[Stored data]
= Beginning of Section =
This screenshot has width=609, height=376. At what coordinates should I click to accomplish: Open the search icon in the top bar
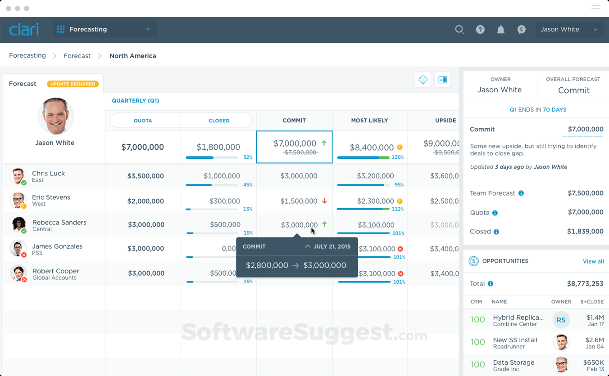click(459, 30)
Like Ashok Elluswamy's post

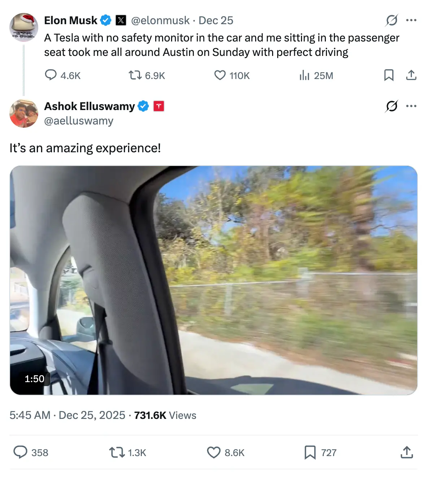[x=214, y=452]
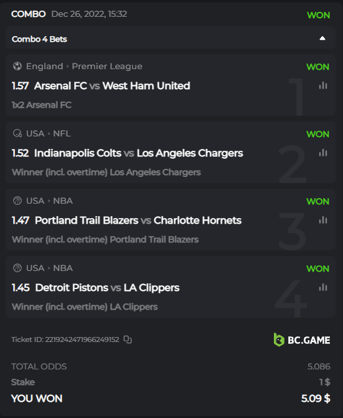Click basketball icon above Detroit Pistons match
This screenshot has width=343, height=418.
pyautogui.click(x=17, y=268)
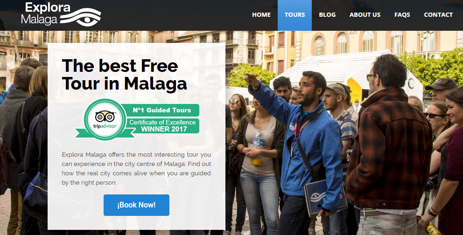Select the TOURS navigation tab

click(x=295, y=15)
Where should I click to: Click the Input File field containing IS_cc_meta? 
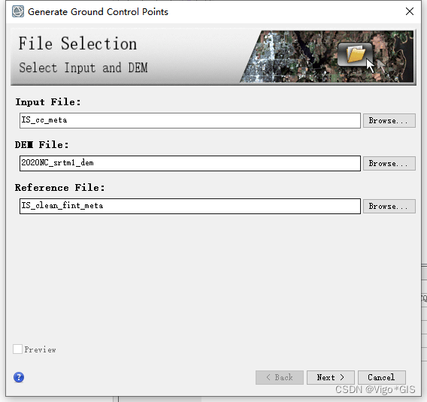click(x=190, y=120)
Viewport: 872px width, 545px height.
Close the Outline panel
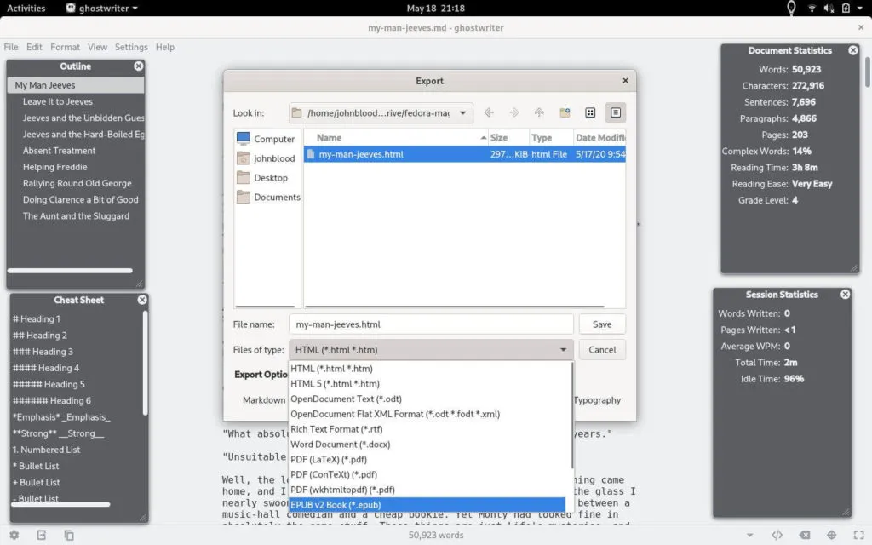(x=139, y=66)
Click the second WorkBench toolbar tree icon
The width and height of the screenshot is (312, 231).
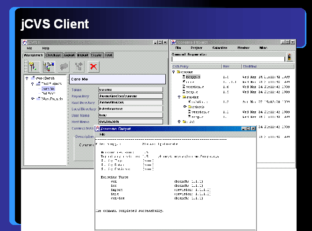pyautogui.click(x=48, y=66)
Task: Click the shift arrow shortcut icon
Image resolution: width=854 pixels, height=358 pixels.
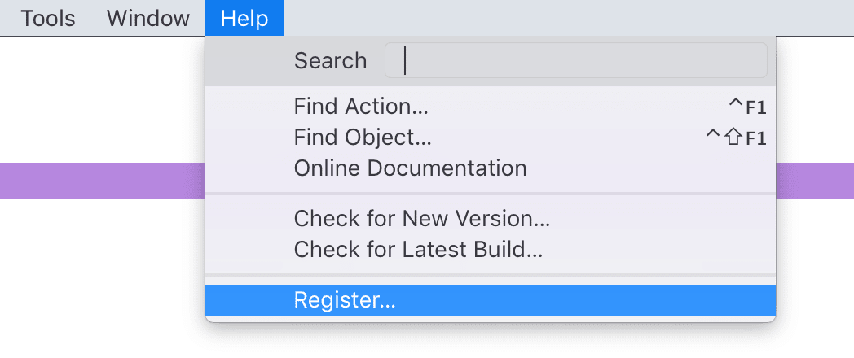Action: 733,138
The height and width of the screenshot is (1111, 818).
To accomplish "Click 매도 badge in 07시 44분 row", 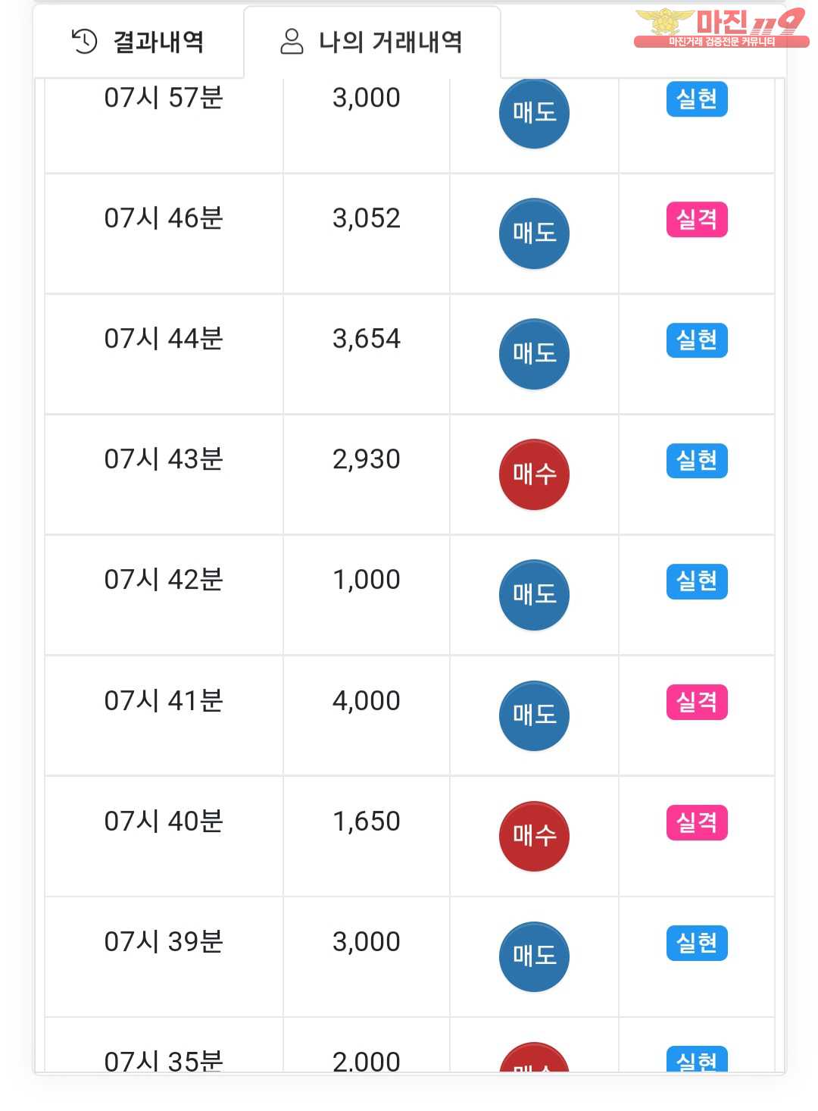I will tap(534, 354).
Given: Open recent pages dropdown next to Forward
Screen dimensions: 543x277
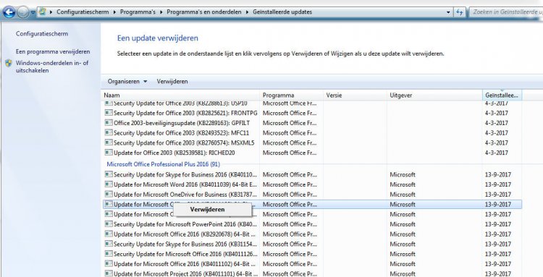Looking at the screenshot, I should click(x=33, y=12).
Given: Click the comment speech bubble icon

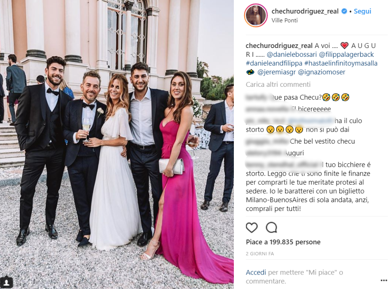Looking at the screenshot, I should point(271,227).
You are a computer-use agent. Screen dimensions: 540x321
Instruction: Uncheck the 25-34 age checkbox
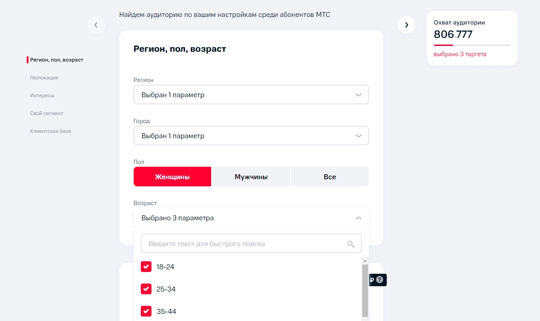pyautogui.click(x=146, y=289)
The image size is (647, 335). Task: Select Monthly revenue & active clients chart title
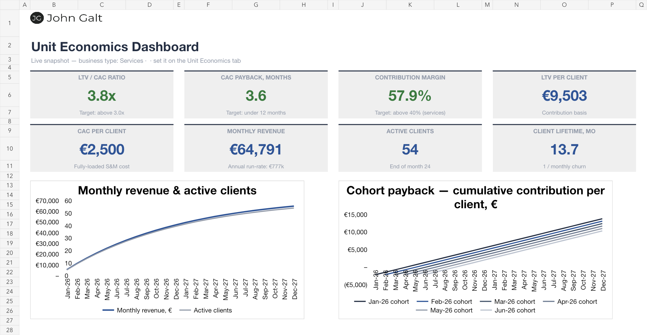coord(167,191)
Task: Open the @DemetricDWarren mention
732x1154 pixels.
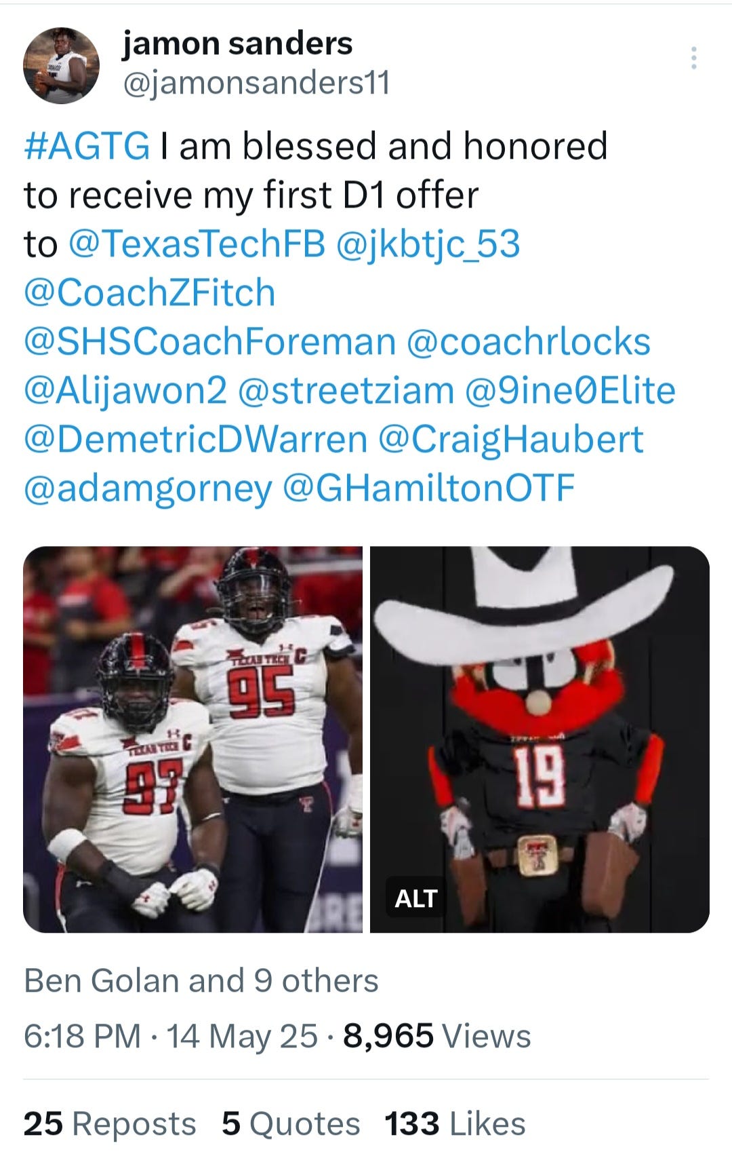Action: pos(196,440)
= End of Section =
Your assignment »
Please retype the lines from the one that contains "Instruction: Uncheck the 25-34 age checkbox" to the final line of the records, both included, exactly as written and without any pictures.

Response to this exercise »
Instruction: Uncheck the 25-34 age checkbox
pyautogui.click(x=146, y=289)
The image size is (647, 335). Task: Select Monthly revenue & active clients chart title
coord(167,191)
Task: Open the @DemetricDWarren mention
732x1154 pixels.
Action: pos(196,440)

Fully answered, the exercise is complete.